Thursday, March 22, 2018

Facebook faces breach



Bannon at the controls of the
Cambridge Analytica voter vaporizer.
Gonna tell you a little story that'll make The Man From Uncle sound like Howdy Doody. Bear with me.
THere is a train coming down the track.One is Cambridge Analytca - which is a big data operation HQ'd in Britain. The other is the IRA, the Internet Research Agency, a Russian social media hack.
Cambridge Analytica comprises a bunch of statisticians and programmers who found some warm fuzzy US political venture money and joined forces with an impish devil.
They set up a data gathering project, “thisisyourdigitallife,” that offered a personality prediction, and billed itself on Facebook as “a research app used by psychologists.” (I'd add a bit more on the brains and funding of thisisyourditigallife if I get the chance.) The test could go something like: Do you like Manfred Mann AND Joni Mitchell? You are a precious introvert. What about Ted Nugent AND Deep Purple? You are outgoing extrovert.
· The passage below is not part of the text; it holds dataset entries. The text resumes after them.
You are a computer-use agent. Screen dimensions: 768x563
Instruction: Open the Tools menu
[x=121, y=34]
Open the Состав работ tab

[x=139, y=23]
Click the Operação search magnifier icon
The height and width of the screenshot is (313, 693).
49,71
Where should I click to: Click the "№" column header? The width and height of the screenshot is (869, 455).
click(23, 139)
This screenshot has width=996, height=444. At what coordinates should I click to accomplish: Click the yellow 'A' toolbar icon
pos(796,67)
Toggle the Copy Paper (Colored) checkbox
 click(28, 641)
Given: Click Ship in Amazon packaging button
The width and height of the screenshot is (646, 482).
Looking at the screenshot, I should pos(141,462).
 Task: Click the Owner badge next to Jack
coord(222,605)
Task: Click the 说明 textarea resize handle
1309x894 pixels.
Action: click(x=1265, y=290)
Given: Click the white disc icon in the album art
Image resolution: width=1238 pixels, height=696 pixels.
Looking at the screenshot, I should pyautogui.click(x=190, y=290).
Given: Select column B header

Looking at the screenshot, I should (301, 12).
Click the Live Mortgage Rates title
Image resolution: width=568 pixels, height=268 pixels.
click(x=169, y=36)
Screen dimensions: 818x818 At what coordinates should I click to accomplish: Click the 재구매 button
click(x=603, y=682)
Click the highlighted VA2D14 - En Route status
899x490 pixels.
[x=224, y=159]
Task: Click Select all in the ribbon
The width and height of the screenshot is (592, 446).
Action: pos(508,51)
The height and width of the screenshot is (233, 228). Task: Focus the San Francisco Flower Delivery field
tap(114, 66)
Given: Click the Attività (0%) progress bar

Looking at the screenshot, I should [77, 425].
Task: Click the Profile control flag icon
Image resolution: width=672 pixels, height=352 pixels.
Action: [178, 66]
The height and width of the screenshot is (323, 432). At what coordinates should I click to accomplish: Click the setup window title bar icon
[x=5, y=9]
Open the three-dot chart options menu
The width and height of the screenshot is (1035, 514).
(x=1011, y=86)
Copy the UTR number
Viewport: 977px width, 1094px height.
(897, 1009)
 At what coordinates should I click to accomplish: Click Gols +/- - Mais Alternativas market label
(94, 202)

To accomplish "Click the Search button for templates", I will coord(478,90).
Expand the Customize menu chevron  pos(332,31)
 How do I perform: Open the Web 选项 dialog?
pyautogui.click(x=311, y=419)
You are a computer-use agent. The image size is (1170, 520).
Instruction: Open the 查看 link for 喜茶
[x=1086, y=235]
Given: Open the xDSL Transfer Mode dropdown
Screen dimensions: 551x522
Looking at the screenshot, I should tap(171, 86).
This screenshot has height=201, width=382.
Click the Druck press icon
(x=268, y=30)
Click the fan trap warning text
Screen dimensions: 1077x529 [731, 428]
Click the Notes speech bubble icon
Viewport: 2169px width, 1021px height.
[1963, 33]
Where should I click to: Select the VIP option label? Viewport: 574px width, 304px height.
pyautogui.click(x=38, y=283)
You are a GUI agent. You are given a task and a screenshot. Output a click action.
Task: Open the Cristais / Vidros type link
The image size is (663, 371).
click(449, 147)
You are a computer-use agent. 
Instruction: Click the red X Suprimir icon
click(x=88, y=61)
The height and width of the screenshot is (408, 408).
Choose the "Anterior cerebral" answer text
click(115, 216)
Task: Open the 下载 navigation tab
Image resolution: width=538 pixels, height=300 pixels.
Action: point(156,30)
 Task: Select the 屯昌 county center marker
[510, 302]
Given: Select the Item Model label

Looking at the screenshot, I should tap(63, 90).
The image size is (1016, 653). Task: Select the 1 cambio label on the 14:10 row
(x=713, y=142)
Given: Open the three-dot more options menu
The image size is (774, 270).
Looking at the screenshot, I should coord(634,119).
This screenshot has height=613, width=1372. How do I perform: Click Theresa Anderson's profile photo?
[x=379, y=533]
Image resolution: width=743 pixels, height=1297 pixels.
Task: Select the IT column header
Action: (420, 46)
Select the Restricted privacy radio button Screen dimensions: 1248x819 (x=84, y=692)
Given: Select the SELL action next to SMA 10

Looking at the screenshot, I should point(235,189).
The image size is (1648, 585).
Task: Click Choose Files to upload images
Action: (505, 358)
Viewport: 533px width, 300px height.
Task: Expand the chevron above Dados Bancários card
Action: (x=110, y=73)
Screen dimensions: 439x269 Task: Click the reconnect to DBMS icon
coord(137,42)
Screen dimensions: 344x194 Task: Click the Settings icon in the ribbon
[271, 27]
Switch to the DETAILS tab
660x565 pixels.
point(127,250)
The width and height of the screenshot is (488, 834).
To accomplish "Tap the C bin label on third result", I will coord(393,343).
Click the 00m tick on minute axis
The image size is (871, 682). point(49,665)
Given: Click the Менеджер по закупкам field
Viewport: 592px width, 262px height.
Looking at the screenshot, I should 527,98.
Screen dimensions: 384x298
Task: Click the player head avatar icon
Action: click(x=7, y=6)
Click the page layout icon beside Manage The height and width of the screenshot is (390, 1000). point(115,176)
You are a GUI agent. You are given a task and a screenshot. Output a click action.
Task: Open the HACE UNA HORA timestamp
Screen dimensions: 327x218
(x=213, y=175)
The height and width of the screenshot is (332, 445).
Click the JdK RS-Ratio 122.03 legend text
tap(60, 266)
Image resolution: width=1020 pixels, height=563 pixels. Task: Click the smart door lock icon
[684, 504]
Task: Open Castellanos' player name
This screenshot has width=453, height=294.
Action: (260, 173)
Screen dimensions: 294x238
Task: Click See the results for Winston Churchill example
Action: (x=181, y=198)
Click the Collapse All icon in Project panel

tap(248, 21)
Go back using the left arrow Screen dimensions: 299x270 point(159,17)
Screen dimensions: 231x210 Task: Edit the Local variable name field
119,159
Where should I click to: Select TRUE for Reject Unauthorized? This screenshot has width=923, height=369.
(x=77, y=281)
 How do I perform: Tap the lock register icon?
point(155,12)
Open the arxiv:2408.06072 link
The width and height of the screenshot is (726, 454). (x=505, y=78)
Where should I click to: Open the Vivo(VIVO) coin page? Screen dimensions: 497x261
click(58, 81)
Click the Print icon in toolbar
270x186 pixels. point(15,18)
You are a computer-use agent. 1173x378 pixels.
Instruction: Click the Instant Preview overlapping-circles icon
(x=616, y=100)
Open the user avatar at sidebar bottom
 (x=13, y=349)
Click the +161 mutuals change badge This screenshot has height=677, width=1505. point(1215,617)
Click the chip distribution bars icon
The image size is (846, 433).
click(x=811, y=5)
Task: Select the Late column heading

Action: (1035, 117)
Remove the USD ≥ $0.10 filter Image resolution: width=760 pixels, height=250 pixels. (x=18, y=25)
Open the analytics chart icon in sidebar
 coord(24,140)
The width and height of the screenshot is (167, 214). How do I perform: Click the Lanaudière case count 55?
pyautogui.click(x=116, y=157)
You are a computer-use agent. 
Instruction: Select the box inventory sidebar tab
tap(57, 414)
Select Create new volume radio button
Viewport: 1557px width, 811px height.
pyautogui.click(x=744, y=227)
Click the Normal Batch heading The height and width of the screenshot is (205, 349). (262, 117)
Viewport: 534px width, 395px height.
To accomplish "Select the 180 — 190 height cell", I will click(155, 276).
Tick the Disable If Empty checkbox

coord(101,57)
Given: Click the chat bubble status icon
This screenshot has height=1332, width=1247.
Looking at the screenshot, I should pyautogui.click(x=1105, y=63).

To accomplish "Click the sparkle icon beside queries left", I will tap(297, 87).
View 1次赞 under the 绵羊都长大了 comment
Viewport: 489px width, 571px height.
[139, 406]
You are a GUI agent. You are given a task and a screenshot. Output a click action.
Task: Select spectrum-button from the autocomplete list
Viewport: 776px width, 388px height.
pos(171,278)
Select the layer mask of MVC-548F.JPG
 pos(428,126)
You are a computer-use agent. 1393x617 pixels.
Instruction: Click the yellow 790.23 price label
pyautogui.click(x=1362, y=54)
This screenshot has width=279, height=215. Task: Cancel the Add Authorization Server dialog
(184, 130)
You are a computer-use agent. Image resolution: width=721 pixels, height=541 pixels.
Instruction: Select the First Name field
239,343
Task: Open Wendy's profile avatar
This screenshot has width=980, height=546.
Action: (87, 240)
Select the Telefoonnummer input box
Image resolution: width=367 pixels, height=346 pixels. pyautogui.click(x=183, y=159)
I digress.
thisisyourditigallife paid users small sums to take a personality quiz and download an app, which would scrape some private information from their profiles and those of their friends - activity that Facebook more or less kinda permitted at the time.
That profile helped them to figure out if you were a conspiracy buff, and that in that case you could be pitched posts that fed that inclindation, which you could have shared, and so on.
This resulted in 50 million raw profiles that were forwarded to Cambridge Analytica... A principle officer in Cambridge Analytica was Steve "The Imp of the Perverse" Bannon. (It should be noted that their VC backers originally sought to help Ted Cruz - it took a while to find the right potion or carrier.)
Here comes the second train: The Internet Research Agency aka Glavset, the Trolls from Olgino or kremlebots. It has been charged by US DoJ with criminal interfrence with the 2016 election. These trolls thrived on hacked data like such drawn from innocouous personality tests you might take online.
As far as I am aware, a link between IRA and Cambridge Analytica has not been established - I stand before you today to sibmit that it seems like a distinct possibility. (It is all dark and complicated - not like the good old days where the president had a tape recorder rolling while he plotted nefariously, and there was a fully functioning congress and opposition party also by the way.)
If you read the attached Facebook press release you get some of the gist of what is afoot in the convoluted James Bond scenario called Cambridge Analytica.
Since the first release there has been an amendment. One press account described what happened as a hack or a hijack, so Facebook responded. What Facebook asks you to do is to not think of all this as a hack of your data but to instead understand that their policies were insuficient 2-4 years ago but have been updated. Democracy in America at Facebook HQ today is about covering its hinder.

See Facebook release March 16, 2018 - Suspending Cambridge Analytica and SCL Group from Facebook
https://newsroom.fb.com/news/2018/03/suspending-cambridge-analytica/



Facebook spurred GDPR, in only in small part. Let's tune into a recent podcast I did on that topic.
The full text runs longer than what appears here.